• Verilen görev 1
Aşağıdaki Baha Tevfik metnine göre şu soruları yanıtlayın:
(a) Baha Tevfik nerede doğdu?
(b) Eşek gazetesi hükümetçe kapatılınca yayımı hangi adla sürdürüldü?
(c) Baha Tevfik'in dergisi hangi bakımdan bir ilktir?

• Okuma parçası
==========

Baha Tevfik kimdir? Hayatı ve eserleri hakkında bilgi: Yazıları ve çevirileriyle Türkiye’de materyalizm akımının ilk örneklerini verdiği kabul edilen Baha Tevfik İzmir’de doğdu (1881). Yükseköğrenimini Mülkiye Mektebi’nde tamamladı (1907). Kısa süre felsefe öğretmenliği yaptıktan sonra devlet hizmetinden ayrıldı. Kardeşiyle birlikte “Teceddüd-i İlmî ve Felsefî Kütüphanesi”ni kurdu. Felsefe Mecmuası (1912), Zekâ (1912) dergilerini, Eşek (1913) adlı mizah gazetesini çıkardı. Hükümetçe kapatılması üzerine “El Malûm”, o da kapatılınca “Yine O” adlarıyla gazetesinin yayımını sürdürdü. Osmanlı Sosyalist Fırkası’nın kurucuları ve ilk merkez yönetim kurulu üyeleri arasında yer aldı (1910). Bu partinin mütareke öncesi evredeki çalışmalarının sevk ve yönetiminde büyük işlevi oldu. Organı “İştirak” gazetesini çıkardı. Genç yaşta, geç kalmış bir apandisit nedeniyle İstanbul’da öldü (1916).
Ülkenin düşün ve siyasal yaşamında yeni ve tepkiye açık olan görüşlerini ortaya koyan Baha Tevfik’in dergisi, ilk felsefe dergisidir. Yazılarında inandığı doğruların eylemini yaratmaya çalışmış, yerleşmiş yargıları ve “içi boş şöhretleri” nesnel tartışmanın aydınlığına çıkarmıştır. Kişiliğinin en belirgin yönü, Hilmi Ziya Ülken’in belirttiği gibi, karar verme sorununa örnek olmasıdır. Dergisinin ilk sayısındaki yazılarında görüşlerinin şu temel yargılara dayandığını söyleyebiliriz:
- Bizde bir felsefe dili yoktur.
- Doğu düşün dünyası artık yeni bir ürün veremez.

==========

• Bir koleksiyondan saklanan öğeler
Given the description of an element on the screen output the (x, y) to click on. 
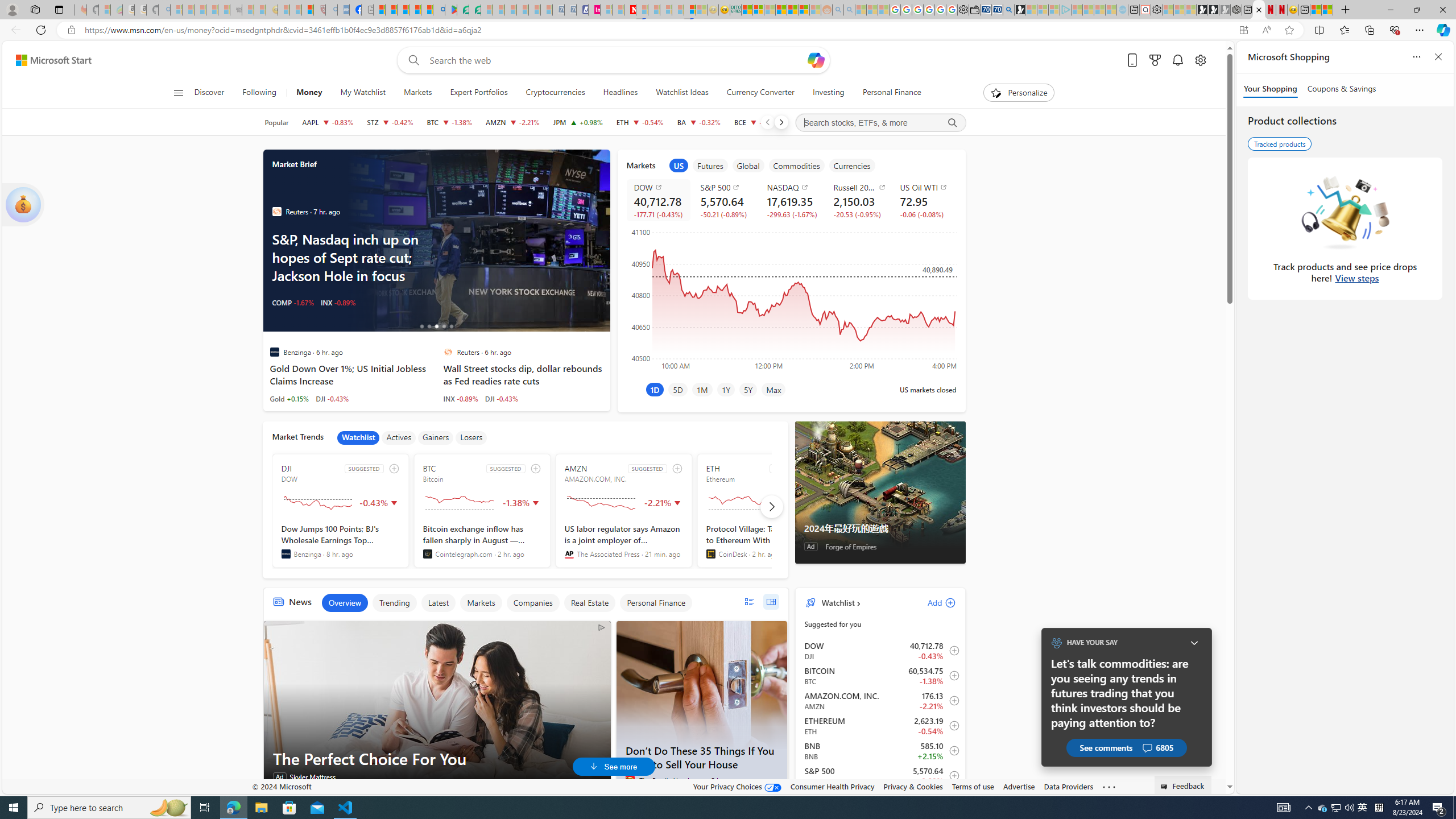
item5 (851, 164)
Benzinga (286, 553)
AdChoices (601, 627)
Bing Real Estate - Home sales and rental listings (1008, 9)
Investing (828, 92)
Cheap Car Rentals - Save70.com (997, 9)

==========

• Verilen görev 2
Baha Tevfik metninden sonra gelen satırların hepsini birebir yazıya geçirin lütfen; resmi yanıta almayın.

• Nihai sonuç 1
(a) İzmir'de.
(b) "El Malûm" adıyla.
(c) İlk felsefe dergisidir.

• Nihai sonuç 2
Given the description of an element on the screen output the (x, y) to click on. 
item5 (851, 164)
Benzinga (286, 553)
AdChoices (601, 627)
Bing Real Estate - Home sales and rental listings (1008, 9)
Investing (828, 92)
Cheap Car Rentals - Save70.com (997, 9)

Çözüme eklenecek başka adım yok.